#### Dokumentauszug ####
Massenproteste erschüttern Indonesien: Wut über Politiker-Privilegien eskaliert

Affan Kurniawan gehörte nicht zu den Demonstranten. Als am vergangenen Donnerstag in Jakarta Tausende Menschen friedlich auf die Straße gingen, um gegen Luxuszulagen für Politiker zu protestieren, bahnte sich der 21-Jährige gerade auf seinem Motorroller einen Weg durch die Massen, um Essen auszuliefern. Dann wurde er vor dem Parlamentsgebäude der indonesischen Hauptstadt von einem gepanzerten Polizeifahrzeug überfahren und getötet. Seitdem erlebt der weltgrößte Inselstaat die heftigsten Massenproteste seit Jahren.
#### Liste der Datensätze ####
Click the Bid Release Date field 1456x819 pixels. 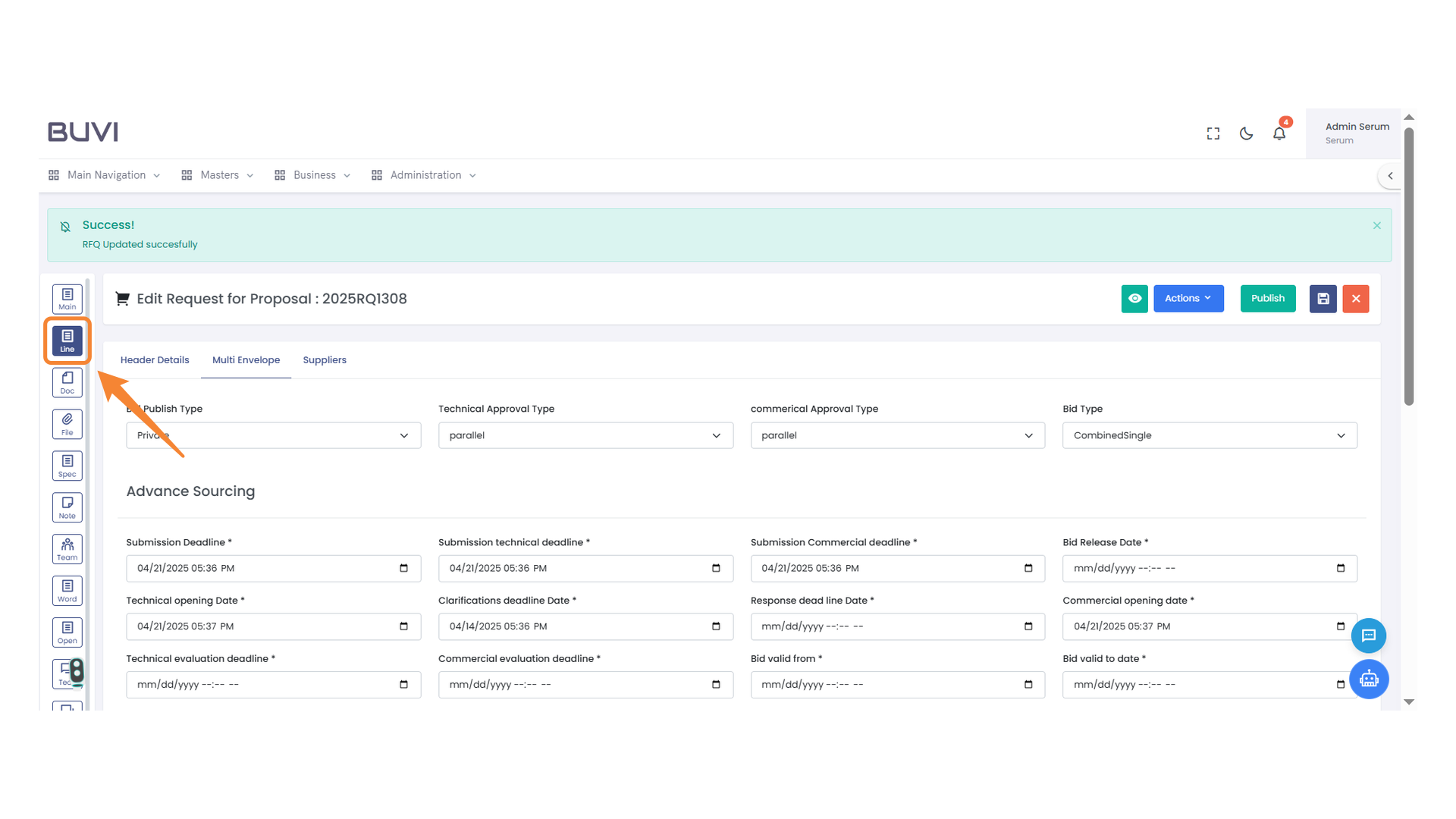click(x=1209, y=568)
####
#### Liste der Datensätze ####
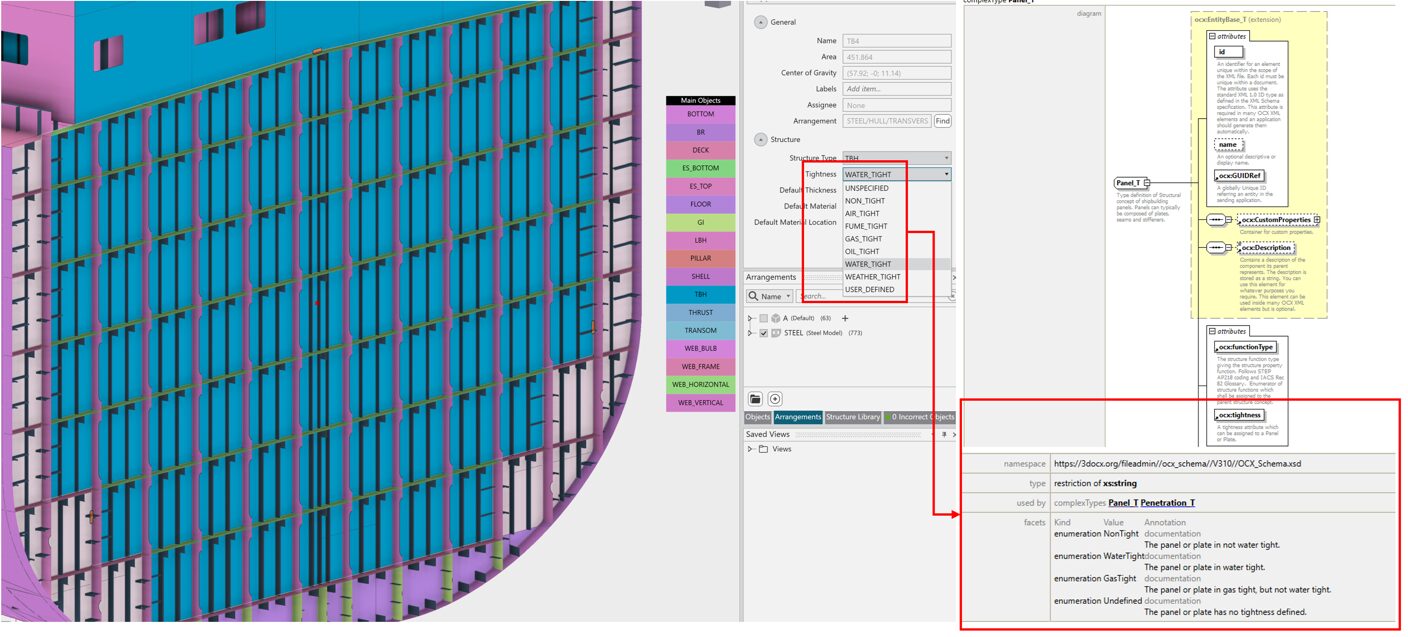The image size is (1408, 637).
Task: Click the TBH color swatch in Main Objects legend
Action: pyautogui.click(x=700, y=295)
####
◆ Übungsaufgabe 1:
Was steht im Bericht über die Proteste in Indonesien?
(a) Wie alt war Affan Kurniawan?
(b) Wogegen protestierten die Menschen in Jakarta?
(c) Von welchem Fahrzeug wurde er überfahren?
◆ Übungsaufgabe 2: Können Sie den Bericht über die Proteste in Indonesien im Anschluss an seinen letzten Satz fortführen?
Die Datensätze spielen hierbei keine Rolle.

◆ Schriftliche Antwort 1:
(a) Er war 21 Jahre alt.
(b) Sie protestierten gegen Luxuszulagen für Politiker.
(c) Er wurde von einem gepanzerten Polizeifahrzeug überfahren.

◆ Schriftliche Antwort 2:
Gewaltsame Ausschreitungen
In weiten Teilen des Landes gingen über mehrere Tage hinweg Zehntausende Menschen auf die Straßen. Es kam zu gewaltsamen Ausschreitungen: Demonstranten zündeten Regierungsgebäude an und plünderten die Privathäuser von Politikern, darunter am Sonntag das Haus von Finanzministerin Sri Mulyani Indrawati. Die Polizei griff gewaltsam durch: setzte Tränengas und Wasserwerfer ein, nahm Hunderte Menschen fest. Das Militär wurde am Wochenende eingesetzt, um den Präsidentenpalast zu schützen.
Mindestens sieben Menschen sollen bislang ums Leben gekommen sein, drei davon bei einem Brandanschlag auf das Rathaus der Stadt Makassar. Zudem wurde ein Mann zu Tode geprügelt, den Protestierende für einen Geheimdienstoffizier gehalten hatten. In der Stadt Yogyakarta starb ein weiterer Mensch bei Protesten, die Umstände waren zunächst unklar.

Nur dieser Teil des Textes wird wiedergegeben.